Freshwater crayfish from Turkey, voted best in taste by the newspapers, Göteborgs Posten and DN, Sweden. Despite an ever present crayfish plague that began around 1985, the end of the 1990s saw a gradual increase in the production of Turkish crayfish from 320 to 1500 tonnes annually (Harlioglu, 2004).
Photo © Jan-Erik Nilsson for CMC, 2009
The month of August in Sweden is mostly dedicated to the Crayfish Party or kräftskiva, where tons of crayfish are consumed. We’ve already had our first batch of crayfish earlier this year around Midsummer, the difference being that the ones consumed around Midsummer, came from the sea and these pictured here, with a lovely deep orange-red, are of freshwater origins.
I can’t help but compare crayfish eating in Sweden with crab eating in Singapore. Eating either of them would be considered a social event of sorts in both countries, because the meat of the crustaceans are rather inaccessible and getting to the meaty bits is a complicated, time consuming, if not frustrating affair that is preferably done after you’ve eaten something else.
Crayfish eating, much like eating crabs in Singapore, is a social activity that definitely calls for good company, as the event can stretch over several hours.

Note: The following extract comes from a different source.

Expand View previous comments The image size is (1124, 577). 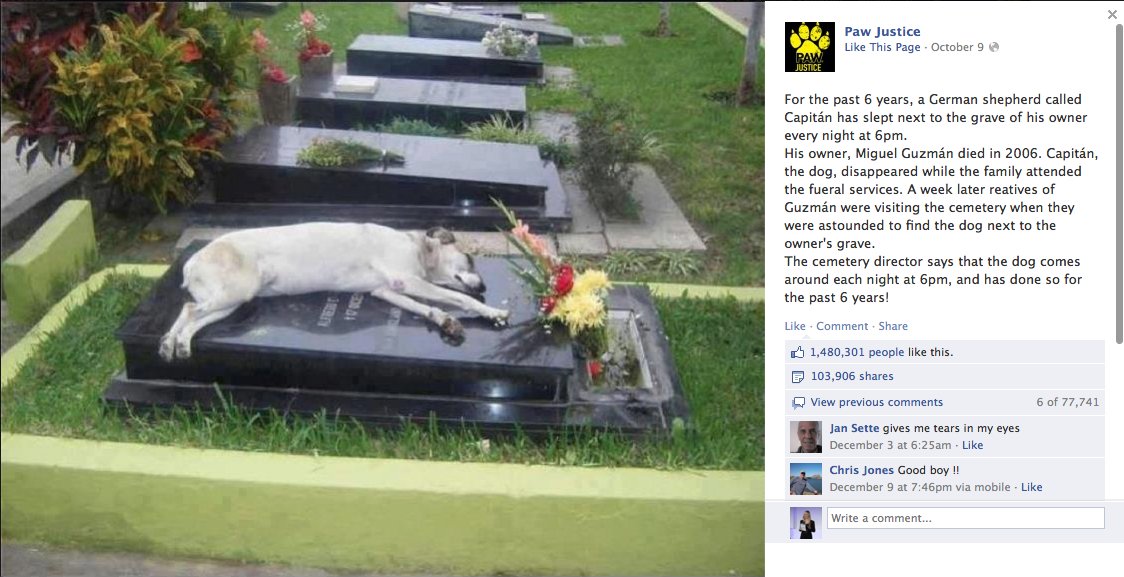tap(877, 403)
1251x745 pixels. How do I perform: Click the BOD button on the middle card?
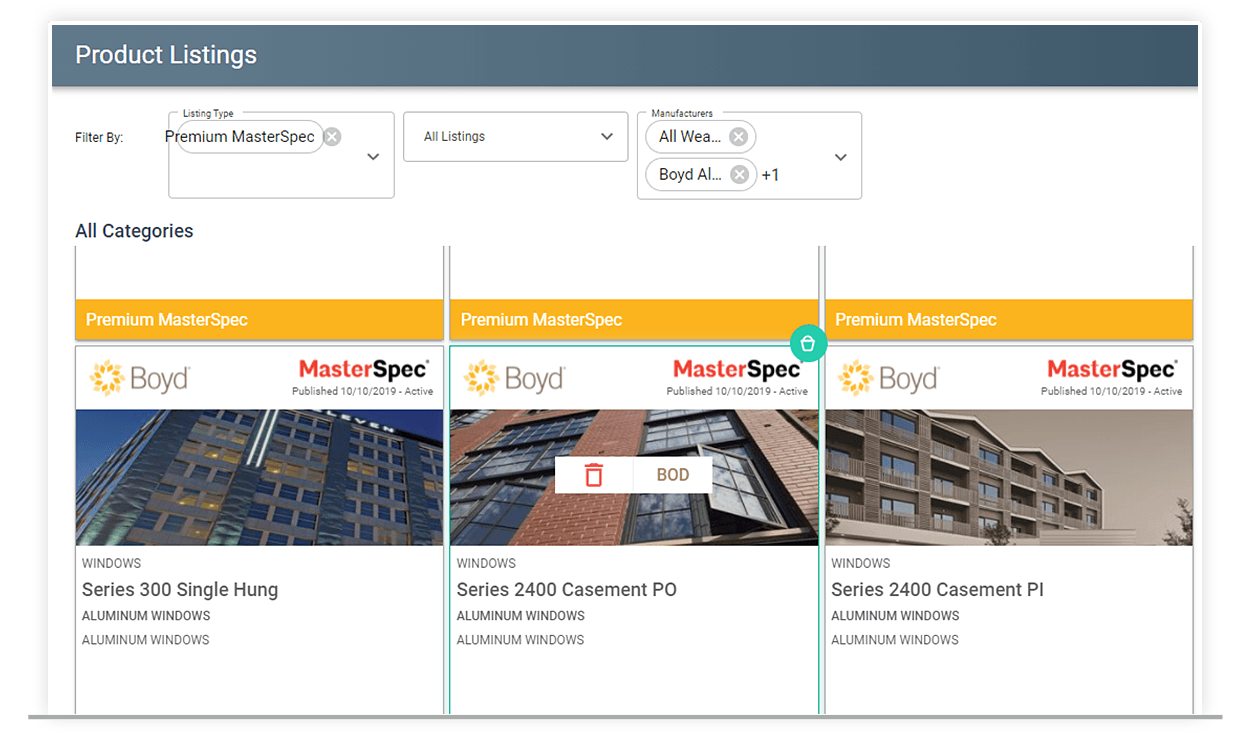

Crayfish eating is a lot kinder in many ways. In Singapore, you have a mortar pestle to help break open stubborn crab claws; in Sweden, no such tool is needed for the crayfish, fingers will do. In crayfish eating, you needn’t have to spend half an hour peeling the shell to get to the meat. In Singapore, a half hour’s effort into the compartmentalized body of the crab renders less than enough for a crab meatball, like the ones you find in the Straits Chinese soup, bakwan kepeting.

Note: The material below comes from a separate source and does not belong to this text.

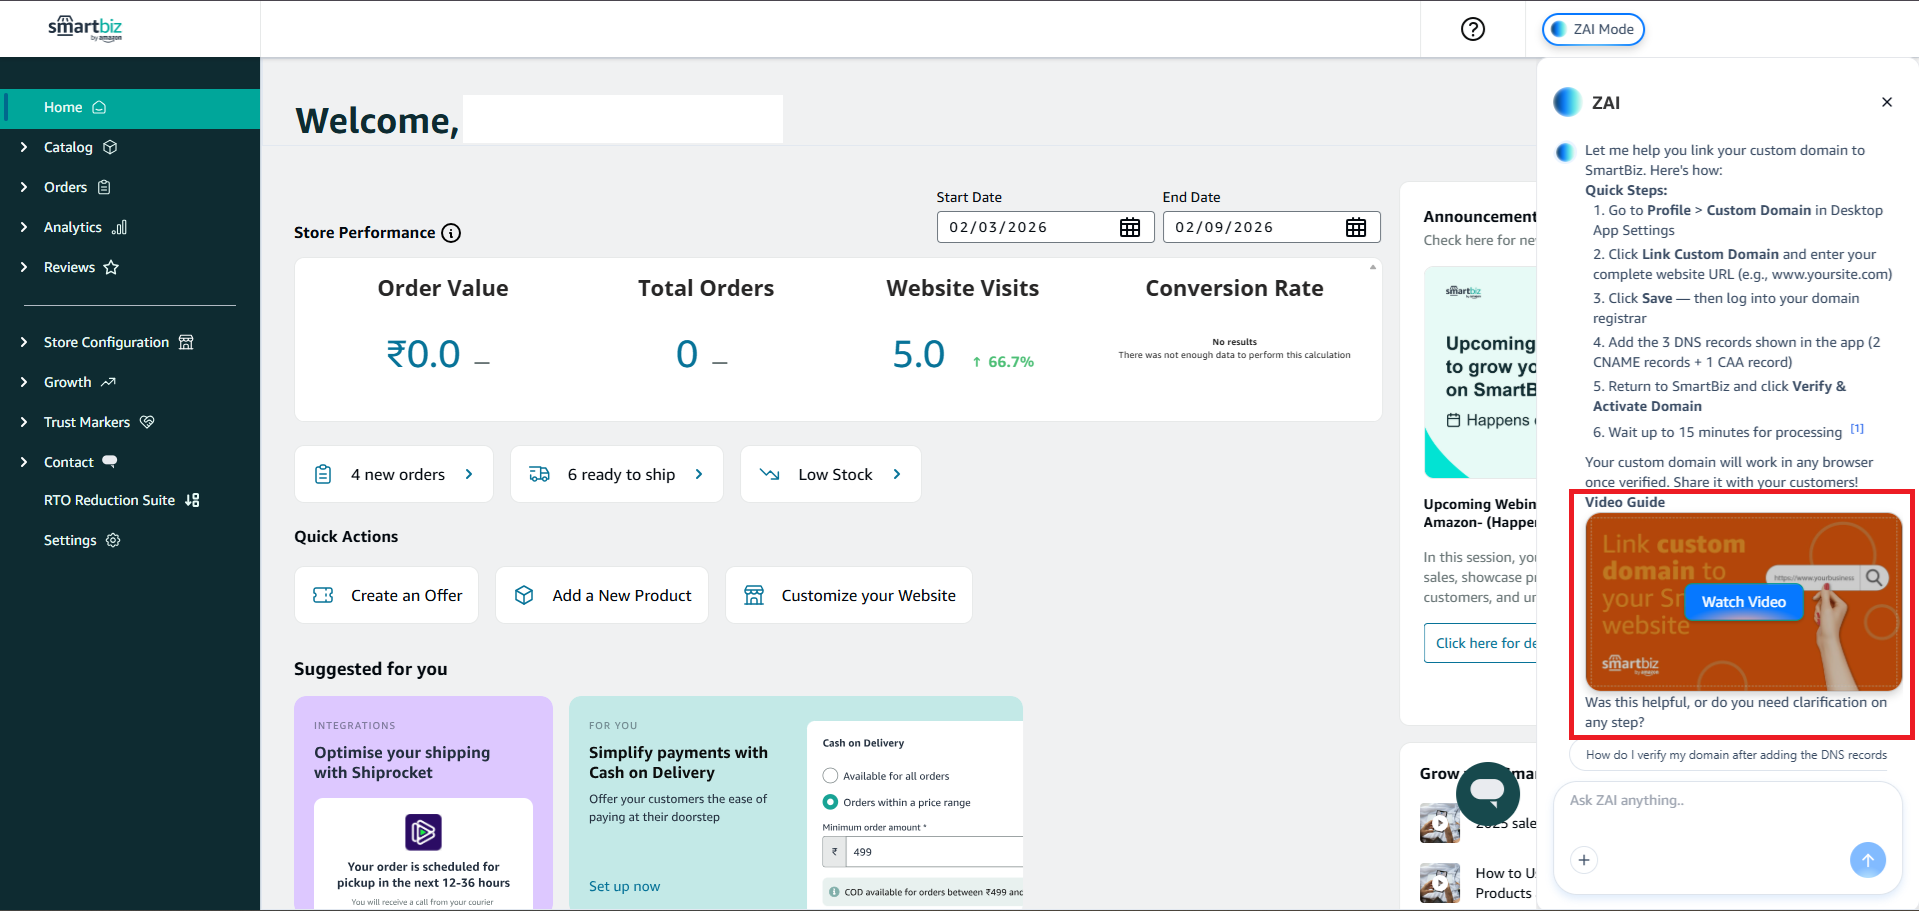
Task: Toggle the ZAI Mode switch
Action: coord(1593,29)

Of all crab varieties found at the wet markets in Singapore, I find Flower crabs (portunus pelagicus) considerably hopeless to gather meat from and would be tempted enough to opt out of the crab eating session if they were served. The body of the crayfish, meatier than the average crab claw, is accessible in just about a single snap of the shell over the main section.
In Sweden, freshwater crayfish are relatively less expensive compared to those harvested from the sea. And in a test that proved that cheaper was better, these freshwater ones were voted best in taste in Swedish newspapers, GP and DN. GP had a panel of eleven persons ranging in age from 24 to 83 years old. The group tasted about ten different versions of cooked crayfish, ranking their favourites according to colour, taste and freshness.
After having tasted crayfish from both sea and lakes, these freshwater crayfish though smaller in size than the sea faring ones, tasted wonderfully full in flavour, excellent with some mayonnaise or aïoli, atop a piece of good bread.